**AIM OF THE TASK**
Every line below must be reproduced exactly. Copy them all.

**ENTRIES SHOWN**
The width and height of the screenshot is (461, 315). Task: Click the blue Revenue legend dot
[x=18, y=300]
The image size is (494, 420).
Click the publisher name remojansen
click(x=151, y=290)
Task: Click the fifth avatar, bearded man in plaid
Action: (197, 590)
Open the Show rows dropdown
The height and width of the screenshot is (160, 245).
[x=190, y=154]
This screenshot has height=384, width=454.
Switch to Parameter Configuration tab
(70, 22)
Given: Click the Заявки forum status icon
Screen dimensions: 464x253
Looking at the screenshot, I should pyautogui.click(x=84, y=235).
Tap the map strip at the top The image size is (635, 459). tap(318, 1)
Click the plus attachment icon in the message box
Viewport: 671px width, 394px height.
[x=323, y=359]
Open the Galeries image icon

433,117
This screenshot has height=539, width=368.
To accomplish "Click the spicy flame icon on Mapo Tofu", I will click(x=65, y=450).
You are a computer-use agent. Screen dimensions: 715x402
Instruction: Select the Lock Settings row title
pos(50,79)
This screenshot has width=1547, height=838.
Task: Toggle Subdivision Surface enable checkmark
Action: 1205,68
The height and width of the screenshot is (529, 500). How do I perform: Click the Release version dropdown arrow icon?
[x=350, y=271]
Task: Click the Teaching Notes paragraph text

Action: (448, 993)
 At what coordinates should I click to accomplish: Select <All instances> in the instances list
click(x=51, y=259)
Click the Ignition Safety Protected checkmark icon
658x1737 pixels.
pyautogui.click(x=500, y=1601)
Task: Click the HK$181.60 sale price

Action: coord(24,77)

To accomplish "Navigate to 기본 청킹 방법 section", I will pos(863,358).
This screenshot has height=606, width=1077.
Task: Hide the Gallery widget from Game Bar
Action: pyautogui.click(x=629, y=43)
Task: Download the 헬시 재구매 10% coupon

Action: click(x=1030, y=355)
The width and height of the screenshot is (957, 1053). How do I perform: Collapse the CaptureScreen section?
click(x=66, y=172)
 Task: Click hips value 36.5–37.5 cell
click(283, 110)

**RESPONSE AREA**
The width and height of the screenshot is (461, 315). Task: Click the blue Revenue legend dot
[x=18, y=300]
The image size is (494, 420).
Click the publisher name remojansen
click(x=151, y=290)
Task: Click the fifth avatar, bearded man in plaid
Action: (197, 590)
Open the Show rows dropdown
The height and width of the screenshot is (160, 245).
[x=190, y=154]
This screenshot has height=384, width=454.
Switch to Parameter Configuration tab
(70, 22)
Given: Click the Заявки forum status icon
Screen dimensions: 464x253
Looking at the screenshot, I should pyautogui.click(x=84, y=235).
Tap the map strip at the top The image size is (635, 459). tap(318, 1)
Click the plus attachment icon in the message box
Viewport: 671px width, 394px height.
[x=323, y=359]
Open the Galeries image icon

433,117
This screenshot has height=539, width=368.
To accomplish "Click the spicy flame icon on Mapo Tofu", I will click(x=65, y=450).
You are a computer-use agent. Screen dimensions: 715x402
Instruction: Select the Lock Settings row title
pos(50,79)
This screenshot has width=1547, height=838.
Task: Toggle Subdivision Surface enable checkmark
Action: 1205,68
The height and width of the screenshot is (529, 500). How do I perform: Click the Release version dropdown arrow icon?
[x=350, y=271]
Task: Click the Teaching Notes paragraph text

Action: (448, 993)
 At what coordinates should I click to accomplish: Select <All instances> in the instances list
click(x=51, y=259)
Click the Ignition Safety Protected checkmark icon
658x1737 pixels.
pyautogui.click(x=500, y=1601)
Task: Click the HK$181.60 sale price

Action: coord(24,77)

To accomplish "Navigate to 기본 청킹 방법 section", I will pos(863,358).
This screenshot has height=606, width=1077.
Task: Hide the Gallery widget from Game Bar
Action: pyautogui.click(x=629, y=43)
Task: Download the 헬시 재구매 10% coupon

Action: click(x=1030, y=355)
The width and height of the screenshot is (957, 1053). How do I perform: Collapse the CaptureScreen section?
click(x=66, y=172)
 Task: Click hips value 36.5–37.5 cell
click(283, 110)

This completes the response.